# [Provided text]
******************************

With respect to whether or not a contract exists, Beaver and Lanman argued that the personal guaranties were not assigned in their motion contra to summary judgment but not here on appeal. Therefore, we decline to address the argument of whether or not the guaranties were assigned. App.R. 12; 16. See also Bd. of Trustees Thorn Township v. Dillow, 5th Dist. No. 2006-CA-7, 2006-Ohio-6888, at ¶ 37; Fisk Alloy Wire, Inc. v. Hemsath, 6th No. L-05-1097, 2005-Ohio-7007, at ¶ 72; State v. Peoples, 2nd Dist. No.2005CA20, 2006-Ohio-4162, at ¶ 24 (holding that the court may decline to address arguments not assigned as error pursuant to App.R. 12 and 16).

{¶ 31} Here the 2007 and 2008 guaranties are practically identical in form and wording. The guaranties provide that in consideration of the lease of equipment, the undersigned unconditionally guaranties to lessor, Insurlease, LLC the payments, debts, and obligations of the lessee, 1st Carrier Corp. Insurlease, LLC's sales manager, Kochensparger, testified in a deposition that Beaver and Lanman had entered into a lease in 2007. He also testified that he personally witnessed Beaver and Lanman sign the 2008 guaranty. Kochensparger made copies of Beaver and Lanman's Ohio driver's licenses and their signatures. The signatures on the 2007 and 2008 guaranties are similar with "Jeffrey A. Beaver" and "Jeffrey L. Lanman" printed underneath.

******************************

# [Dataset]
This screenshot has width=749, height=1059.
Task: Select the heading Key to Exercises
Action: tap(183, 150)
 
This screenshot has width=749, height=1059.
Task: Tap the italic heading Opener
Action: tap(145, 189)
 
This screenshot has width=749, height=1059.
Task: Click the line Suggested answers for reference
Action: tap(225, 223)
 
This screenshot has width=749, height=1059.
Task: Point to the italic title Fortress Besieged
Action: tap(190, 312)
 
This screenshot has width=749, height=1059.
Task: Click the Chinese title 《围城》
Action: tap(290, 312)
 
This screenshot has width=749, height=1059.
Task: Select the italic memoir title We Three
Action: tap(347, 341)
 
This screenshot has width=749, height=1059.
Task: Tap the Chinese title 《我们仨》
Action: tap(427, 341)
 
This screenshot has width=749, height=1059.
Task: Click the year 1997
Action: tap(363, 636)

******************************

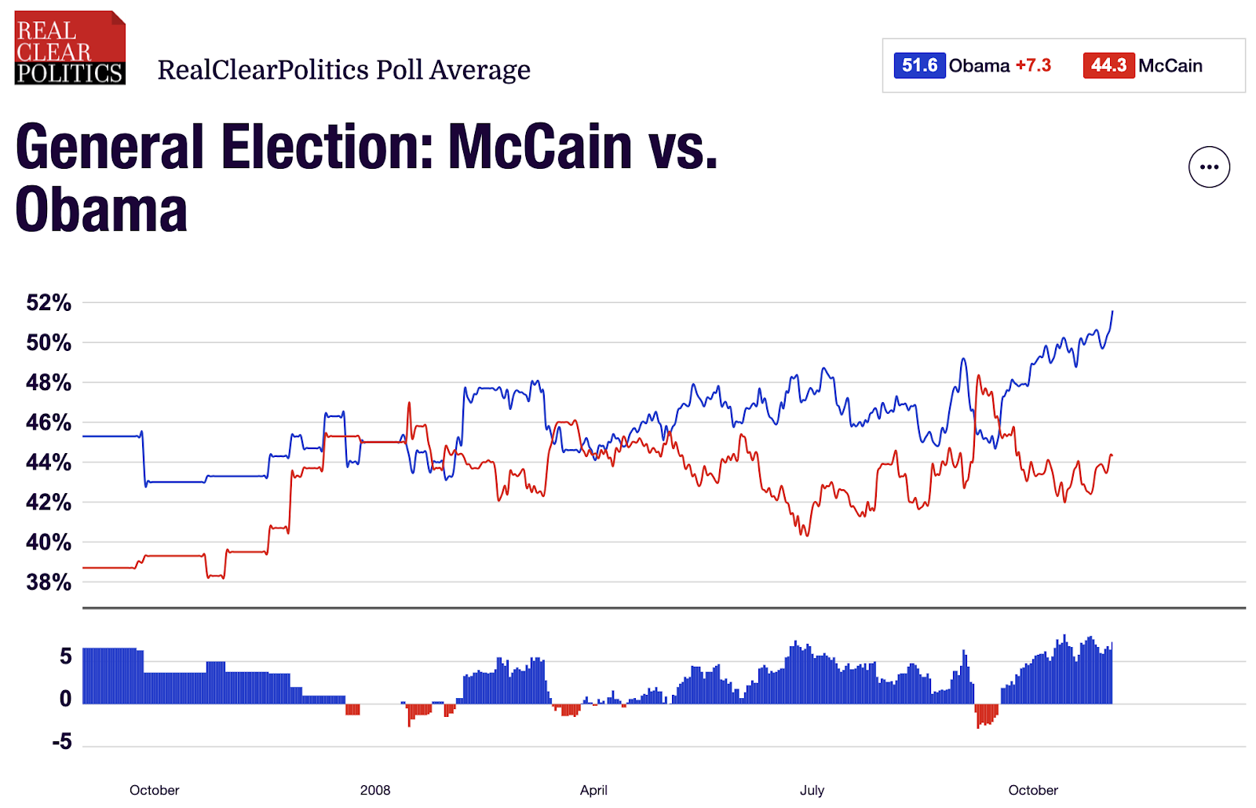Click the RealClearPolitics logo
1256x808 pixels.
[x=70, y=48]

******************************

# [Written instruction 1]
Answer from the opinion excerpt:
(a) What is Kochensparger's position at Insurlease, LLC?
(b) Which two years' guaranties does the court call practically identical in form and wording?
(c) What did Kochensparger make copies of?
# [Written instruction 2]
Why does the court in the opinion excerpt decline to address whether the guaranties were assigned?
# [Written instruction 3]
Could you copy out the opinion excerpt between "With respect to" and "12 and 16).", inclusive?
Answer from the opinion excerpt alone, not from the data.

# [Answer 1]
(a) Sales manager.
(b) The 2007 and 2008 guaranties.
(c) Beaver and Lanman's Ohio driver's licenses and their signatures.

# [Answer 2]
Beaver and Lanman raised that argument in their motion contra to summary judgment but did not raise it on appeal. Under App.R. 12 and 16, the court may decline to address arguments not assigned as error.

# [Answer 3]
With respect to whether or not a contract exists, Beaver and Lanman argued that the personal guaranties were not assigned in their motion contra to summary judgment but not here on appeal. Therefore, we decline to address the argument of whether or not the guaranties were assigned. App.R. 12; 16. See also Bd. of Trustees Thorn Township v. Dillow, 5th Dist. No. 2006-CA-7, 2006-Ohio-6888, at ¶ 37; Fisk Alloy Wire, Inc. v. Hemsath, 6th No. L-05-1097, 2005-Ohio-7007, at ¶ 72; State v. Peoples, 2nd Dist. No.2005CA20, 2006-Ohio-4162, at ¶ 24 (holding that the court may decline to address arguments not assigned as error pursuant to App.R. 12 and 16).